* [Ejercicios]
1: Responde estas preguntas sobre el texto acerca de El Sargento Furia:
(a) ¿En qué año se distribuyó gratis el primer cuaderno?
(b) ¿Con qué seudónimo firma el guionista?
(c) ¿Cuántos años tenía Joan Escandell cuando realizó El Sargento Furia?
2: Indica si cada afirmación coincide con el texto sobre El Sargento Furia:
(a) La colección llegó a 36 números semanales.
(b) Joan Escandell era un dibujante catalán.
(c) Cada ejemplar costaba 2 pesetas.
3: Transcribe sin cambios el fragmento del texto sobre El Sargento Furia que empieza en "En 2011, Ediciones" y termina en "1808 a 1814.".

* [Texto para leer]
---+---

En 2011, Ediciones Glénat continuó con su encomiable y económicamente poco provechosa labor de recuperación y redifusión de clásicos del tebeo español, labor jaleada por los pocos pero entregados aficionados que apoyan y divulgan cuanto pueden títulos demasiado olvidados. En esta ocasión, le tocó el turno a El Sargento Furia, una historieta situada en el marco de la Guerra de la Independencia Española contra la invasión napoleónica de 1808 a 1814.

El primer cuaderno, «¡Emboscada!», se distribuyó gratuitamente en 1962 –el mismo año que Manuel Gago publicaba su serie El Guerrillero Audaz, también ambientada en ese conflicto bélico– junto a la joya de la corona tebeística de Ediciones Bruguera, El Capitán Trueno, y la nueva colección alcanzaría un total de 36 números semanales, vendiéndose cada ejemplar a 1’50 pesetas y terminando su andadura de forma considerablemente abrupta en enero de 1963.

El guionista de El Sargento Furia fue un habitual de Bruguera: el catalán José Antonio Vidal Sales, aunque firma como Cassarel, el mismo seudónimo con el que también es conocido por sus adaptaciones de clásicos universales en la recordada colección de cómic Joyas Literarias Juveniles.

En cuanto al apartado gráfico, correría a cargo de Joan Escandell, un excelente dibujante ibicenco que había comenzado a colaborar con Bruguera tres años antes (1959), llegando a formar parte de los “otros” dibujantes de El Capitán Trueno (o sea, todos los que no son Ambrós). Cuando realiza El Sargento Furia cuenta solamente con 25 años y el resultado es francamente asombroso desde un punto de vista artístico.

El Sargento Furia es un tebeo de aventuras clásico en una década donde el género comienza a entrar en decadencia. Su planteamiento de personajes es también clásico, casi de cartón piedra: el héroe (el Sargento Furia, impasible el ademán) y sus dos prototípicos compañeros, el forzudo (un desagradable y patán Pata de Hierro) y el jovenzuelo (Tamborín, de presencia más bien etérea conforme avanzan las aventuras del trío) son los protagonistas de este no parar, de esta espiral de acción.

---+---

* [Material proporcionado]

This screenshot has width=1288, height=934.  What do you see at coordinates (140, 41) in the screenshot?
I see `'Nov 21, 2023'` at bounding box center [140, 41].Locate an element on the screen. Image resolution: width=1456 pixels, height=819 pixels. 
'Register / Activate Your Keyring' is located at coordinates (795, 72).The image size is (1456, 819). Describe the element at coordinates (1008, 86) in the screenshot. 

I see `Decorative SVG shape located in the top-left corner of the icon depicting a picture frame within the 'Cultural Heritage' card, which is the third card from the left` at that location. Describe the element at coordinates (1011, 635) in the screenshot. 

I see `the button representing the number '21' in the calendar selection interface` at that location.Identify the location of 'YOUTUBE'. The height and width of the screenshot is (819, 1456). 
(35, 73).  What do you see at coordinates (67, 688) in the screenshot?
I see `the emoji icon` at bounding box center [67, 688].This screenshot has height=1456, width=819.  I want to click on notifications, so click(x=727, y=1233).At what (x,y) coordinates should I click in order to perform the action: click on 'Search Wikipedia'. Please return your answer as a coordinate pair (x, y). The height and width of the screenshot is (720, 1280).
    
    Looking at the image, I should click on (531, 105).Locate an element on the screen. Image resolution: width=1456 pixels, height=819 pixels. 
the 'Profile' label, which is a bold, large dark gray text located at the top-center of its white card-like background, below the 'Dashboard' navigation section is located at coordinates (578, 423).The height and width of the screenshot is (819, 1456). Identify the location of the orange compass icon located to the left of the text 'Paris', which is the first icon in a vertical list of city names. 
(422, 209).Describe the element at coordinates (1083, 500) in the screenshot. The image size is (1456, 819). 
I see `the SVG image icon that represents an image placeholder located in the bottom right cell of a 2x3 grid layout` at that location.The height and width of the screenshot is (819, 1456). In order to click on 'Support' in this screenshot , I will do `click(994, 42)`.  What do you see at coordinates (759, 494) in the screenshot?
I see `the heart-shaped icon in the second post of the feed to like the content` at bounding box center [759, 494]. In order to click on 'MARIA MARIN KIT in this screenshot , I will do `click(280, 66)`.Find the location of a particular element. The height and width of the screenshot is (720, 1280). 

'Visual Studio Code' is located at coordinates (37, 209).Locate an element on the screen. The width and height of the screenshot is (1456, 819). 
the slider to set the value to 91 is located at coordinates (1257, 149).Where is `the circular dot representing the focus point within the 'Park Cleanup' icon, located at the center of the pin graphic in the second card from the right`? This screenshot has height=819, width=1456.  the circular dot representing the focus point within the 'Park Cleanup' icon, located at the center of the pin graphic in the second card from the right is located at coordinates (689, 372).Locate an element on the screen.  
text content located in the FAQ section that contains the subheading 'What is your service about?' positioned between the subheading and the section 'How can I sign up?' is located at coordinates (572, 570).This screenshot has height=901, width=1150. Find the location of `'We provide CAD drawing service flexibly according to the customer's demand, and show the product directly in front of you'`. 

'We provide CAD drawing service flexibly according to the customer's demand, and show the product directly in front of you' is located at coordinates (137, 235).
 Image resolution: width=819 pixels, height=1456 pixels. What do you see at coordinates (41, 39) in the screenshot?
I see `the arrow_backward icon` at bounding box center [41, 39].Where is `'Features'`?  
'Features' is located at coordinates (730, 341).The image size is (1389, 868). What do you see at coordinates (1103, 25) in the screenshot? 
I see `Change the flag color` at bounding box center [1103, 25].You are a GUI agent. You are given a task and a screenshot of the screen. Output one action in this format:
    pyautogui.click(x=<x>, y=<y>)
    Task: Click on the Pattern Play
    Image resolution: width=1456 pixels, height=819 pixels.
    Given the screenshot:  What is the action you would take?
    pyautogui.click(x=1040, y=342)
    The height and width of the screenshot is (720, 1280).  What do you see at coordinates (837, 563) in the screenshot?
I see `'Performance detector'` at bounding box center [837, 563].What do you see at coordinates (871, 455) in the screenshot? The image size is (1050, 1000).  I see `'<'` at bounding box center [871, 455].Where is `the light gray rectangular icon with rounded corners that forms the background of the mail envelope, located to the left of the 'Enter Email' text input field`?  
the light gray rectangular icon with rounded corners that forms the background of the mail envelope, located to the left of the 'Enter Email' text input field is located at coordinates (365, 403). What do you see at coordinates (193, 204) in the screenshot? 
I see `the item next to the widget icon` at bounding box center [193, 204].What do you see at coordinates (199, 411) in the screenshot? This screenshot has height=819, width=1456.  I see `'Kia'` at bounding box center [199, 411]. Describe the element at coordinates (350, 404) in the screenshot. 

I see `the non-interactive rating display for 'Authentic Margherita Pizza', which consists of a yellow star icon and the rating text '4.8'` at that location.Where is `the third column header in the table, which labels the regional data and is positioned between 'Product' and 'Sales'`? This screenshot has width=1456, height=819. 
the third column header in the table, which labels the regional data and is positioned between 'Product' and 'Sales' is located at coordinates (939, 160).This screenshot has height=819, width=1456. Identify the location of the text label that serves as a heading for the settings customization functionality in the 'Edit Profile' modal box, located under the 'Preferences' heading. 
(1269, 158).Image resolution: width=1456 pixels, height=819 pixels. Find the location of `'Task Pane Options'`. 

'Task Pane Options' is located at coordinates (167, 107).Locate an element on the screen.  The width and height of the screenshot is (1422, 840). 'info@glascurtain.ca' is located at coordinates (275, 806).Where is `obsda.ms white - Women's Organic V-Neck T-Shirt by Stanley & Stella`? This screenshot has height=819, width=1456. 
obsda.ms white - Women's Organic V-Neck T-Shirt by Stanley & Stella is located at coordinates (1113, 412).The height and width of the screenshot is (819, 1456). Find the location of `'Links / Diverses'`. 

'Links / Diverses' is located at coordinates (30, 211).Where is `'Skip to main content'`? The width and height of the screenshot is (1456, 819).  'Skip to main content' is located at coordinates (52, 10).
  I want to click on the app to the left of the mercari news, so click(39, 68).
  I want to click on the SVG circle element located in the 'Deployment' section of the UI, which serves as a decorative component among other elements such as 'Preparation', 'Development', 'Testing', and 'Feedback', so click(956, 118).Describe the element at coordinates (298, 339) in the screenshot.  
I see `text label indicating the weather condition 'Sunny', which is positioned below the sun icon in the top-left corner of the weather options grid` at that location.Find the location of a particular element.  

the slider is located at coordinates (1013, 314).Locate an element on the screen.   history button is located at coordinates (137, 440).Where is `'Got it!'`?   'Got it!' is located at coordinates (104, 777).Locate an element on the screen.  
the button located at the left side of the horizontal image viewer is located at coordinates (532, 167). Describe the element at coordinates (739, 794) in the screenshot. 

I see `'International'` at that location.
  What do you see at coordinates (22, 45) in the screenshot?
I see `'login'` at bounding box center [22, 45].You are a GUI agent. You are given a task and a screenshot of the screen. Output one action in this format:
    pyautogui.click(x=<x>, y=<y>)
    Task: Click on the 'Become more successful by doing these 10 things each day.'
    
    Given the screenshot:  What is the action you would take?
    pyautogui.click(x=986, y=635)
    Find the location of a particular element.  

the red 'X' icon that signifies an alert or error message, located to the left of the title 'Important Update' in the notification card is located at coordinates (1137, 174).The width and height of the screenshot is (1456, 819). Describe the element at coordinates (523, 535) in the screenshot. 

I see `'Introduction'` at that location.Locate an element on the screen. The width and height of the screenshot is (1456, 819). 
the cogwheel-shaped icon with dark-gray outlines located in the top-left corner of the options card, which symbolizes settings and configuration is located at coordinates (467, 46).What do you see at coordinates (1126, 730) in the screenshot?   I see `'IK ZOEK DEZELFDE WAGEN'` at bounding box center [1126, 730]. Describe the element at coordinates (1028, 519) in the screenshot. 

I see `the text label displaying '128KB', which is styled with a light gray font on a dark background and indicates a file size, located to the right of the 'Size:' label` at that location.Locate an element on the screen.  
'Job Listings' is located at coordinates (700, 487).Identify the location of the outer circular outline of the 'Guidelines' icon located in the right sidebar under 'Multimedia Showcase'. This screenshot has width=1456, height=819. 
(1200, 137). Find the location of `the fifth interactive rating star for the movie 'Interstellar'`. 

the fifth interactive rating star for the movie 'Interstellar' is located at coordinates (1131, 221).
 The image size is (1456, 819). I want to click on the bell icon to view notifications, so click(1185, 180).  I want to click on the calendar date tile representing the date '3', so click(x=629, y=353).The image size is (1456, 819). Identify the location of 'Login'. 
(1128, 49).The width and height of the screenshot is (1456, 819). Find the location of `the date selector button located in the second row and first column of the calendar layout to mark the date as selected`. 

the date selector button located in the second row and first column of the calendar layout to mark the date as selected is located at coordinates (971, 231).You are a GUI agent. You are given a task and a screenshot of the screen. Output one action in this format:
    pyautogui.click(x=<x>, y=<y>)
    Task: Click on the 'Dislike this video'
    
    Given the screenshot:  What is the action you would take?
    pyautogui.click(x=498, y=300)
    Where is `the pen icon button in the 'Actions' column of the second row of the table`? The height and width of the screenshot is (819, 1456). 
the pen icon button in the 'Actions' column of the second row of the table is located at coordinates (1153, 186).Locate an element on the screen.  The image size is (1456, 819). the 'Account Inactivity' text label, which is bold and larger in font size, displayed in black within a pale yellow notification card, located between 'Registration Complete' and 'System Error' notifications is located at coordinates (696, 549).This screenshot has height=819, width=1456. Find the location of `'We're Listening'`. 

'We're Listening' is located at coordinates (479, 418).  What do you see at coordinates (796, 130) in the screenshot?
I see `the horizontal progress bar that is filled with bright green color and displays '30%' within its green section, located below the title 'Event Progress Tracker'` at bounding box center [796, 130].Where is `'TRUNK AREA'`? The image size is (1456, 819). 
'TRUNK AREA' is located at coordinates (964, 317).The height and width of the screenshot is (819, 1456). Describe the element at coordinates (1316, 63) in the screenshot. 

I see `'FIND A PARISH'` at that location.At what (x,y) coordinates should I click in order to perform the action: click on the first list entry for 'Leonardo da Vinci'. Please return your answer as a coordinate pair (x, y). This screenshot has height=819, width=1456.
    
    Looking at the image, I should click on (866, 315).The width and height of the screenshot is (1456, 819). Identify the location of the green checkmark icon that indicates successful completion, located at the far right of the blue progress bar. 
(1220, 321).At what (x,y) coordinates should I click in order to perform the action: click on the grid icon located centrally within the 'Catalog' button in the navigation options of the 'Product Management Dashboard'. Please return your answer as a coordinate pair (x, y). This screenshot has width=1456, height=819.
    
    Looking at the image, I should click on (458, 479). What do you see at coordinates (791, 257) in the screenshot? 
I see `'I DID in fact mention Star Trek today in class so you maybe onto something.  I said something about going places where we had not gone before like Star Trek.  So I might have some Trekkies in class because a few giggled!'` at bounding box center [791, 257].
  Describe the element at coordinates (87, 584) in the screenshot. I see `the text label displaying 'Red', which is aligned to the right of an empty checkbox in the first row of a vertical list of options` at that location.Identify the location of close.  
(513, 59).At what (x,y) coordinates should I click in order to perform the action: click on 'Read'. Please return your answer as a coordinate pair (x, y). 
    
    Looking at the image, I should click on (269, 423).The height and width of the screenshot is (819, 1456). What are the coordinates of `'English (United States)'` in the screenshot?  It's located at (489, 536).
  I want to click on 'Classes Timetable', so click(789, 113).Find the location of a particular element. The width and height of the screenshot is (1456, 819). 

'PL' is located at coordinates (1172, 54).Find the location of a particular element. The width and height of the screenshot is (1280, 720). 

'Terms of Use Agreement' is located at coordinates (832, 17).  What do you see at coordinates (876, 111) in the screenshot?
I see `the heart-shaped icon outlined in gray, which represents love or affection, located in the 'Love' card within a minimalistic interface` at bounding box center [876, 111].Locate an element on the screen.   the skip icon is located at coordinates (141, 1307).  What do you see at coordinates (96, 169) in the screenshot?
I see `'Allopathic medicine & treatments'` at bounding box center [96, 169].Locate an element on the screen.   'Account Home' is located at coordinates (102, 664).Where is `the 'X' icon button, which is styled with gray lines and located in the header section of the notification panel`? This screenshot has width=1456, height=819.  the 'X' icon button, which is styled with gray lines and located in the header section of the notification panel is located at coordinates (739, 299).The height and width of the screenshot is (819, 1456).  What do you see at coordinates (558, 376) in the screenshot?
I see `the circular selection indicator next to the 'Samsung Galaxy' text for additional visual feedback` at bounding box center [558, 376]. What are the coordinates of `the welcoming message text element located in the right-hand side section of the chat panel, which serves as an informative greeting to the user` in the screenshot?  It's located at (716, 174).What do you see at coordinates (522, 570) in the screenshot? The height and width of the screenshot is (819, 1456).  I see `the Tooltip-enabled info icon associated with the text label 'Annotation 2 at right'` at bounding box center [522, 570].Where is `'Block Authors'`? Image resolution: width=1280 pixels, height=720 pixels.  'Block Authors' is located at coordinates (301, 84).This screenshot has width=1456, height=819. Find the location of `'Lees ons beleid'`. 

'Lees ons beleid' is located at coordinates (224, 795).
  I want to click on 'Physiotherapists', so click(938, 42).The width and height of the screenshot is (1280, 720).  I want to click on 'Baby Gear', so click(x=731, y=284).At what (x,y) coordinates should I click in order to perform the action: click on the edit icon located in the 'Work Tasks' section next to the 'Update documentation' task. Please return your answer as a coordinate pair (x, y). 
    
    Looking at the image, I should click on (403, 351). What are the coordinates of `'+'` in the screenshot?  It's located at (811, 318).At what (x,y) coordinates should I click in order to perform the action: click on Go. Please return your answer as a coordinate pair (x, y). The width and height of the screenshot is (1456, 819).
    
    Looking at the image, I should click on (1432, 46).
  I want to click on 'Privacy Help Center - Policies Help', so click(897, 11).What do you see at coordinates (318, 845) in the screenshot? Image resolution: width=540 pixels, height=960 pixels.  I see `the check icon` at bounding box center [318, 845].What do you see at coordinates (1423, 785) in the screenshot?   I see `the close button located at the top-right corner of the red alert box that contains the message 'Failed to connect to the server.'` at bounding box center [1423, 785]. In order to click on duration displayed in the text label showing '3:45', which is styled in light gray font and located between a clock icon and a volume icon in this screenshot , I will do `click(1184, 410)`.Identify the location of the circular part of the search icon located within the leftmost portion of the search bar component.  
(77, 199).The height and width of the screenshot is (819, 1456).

---+---

* [Soluciones]
1:
(a) En 1962.
(b) Cassarel.
(c) 25 años.

2:
(a) Sí: «la nueva colección alcanzaría un total de 36 números semanales».
(b) No: «un excelente dibujante ibicenco».
(c) No: «vendiéndose cada ejemplar a 1’50 pesetas».

3:
En 2011, Ediciones Glénat continuó con su encomiable y económicamente poco provechosa labor de recuperación y redifusión de clásicos del tebeo español, labor jaleada por los pocos pero entregados aficionados que apoyan y divulgan cuanto pueden títulos demasiado olvidados. En esta ocasión, le tocó el turno a El Sargento Furia, una historieta situada en el marco de la Guerra de la Independencia Española contra la invasión napoleónica de 1808 a 1814.